Instructions for the task: Every entry, from first to last, must be written out exactly.

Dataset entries
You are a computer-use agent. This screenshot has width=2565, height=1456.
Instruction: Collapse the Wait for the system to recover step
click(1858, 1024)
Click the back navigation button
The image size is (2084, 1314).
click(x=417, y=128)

Solution for this exercise:
You are a computer-use agent. This screenshot has width=2565, height=1456.
Instruction: Collapse the Wait for the system to recover step
click(1858, 1024)
Click the back navigation button
The image size is (2084, 1314).
click(x=417, y=128)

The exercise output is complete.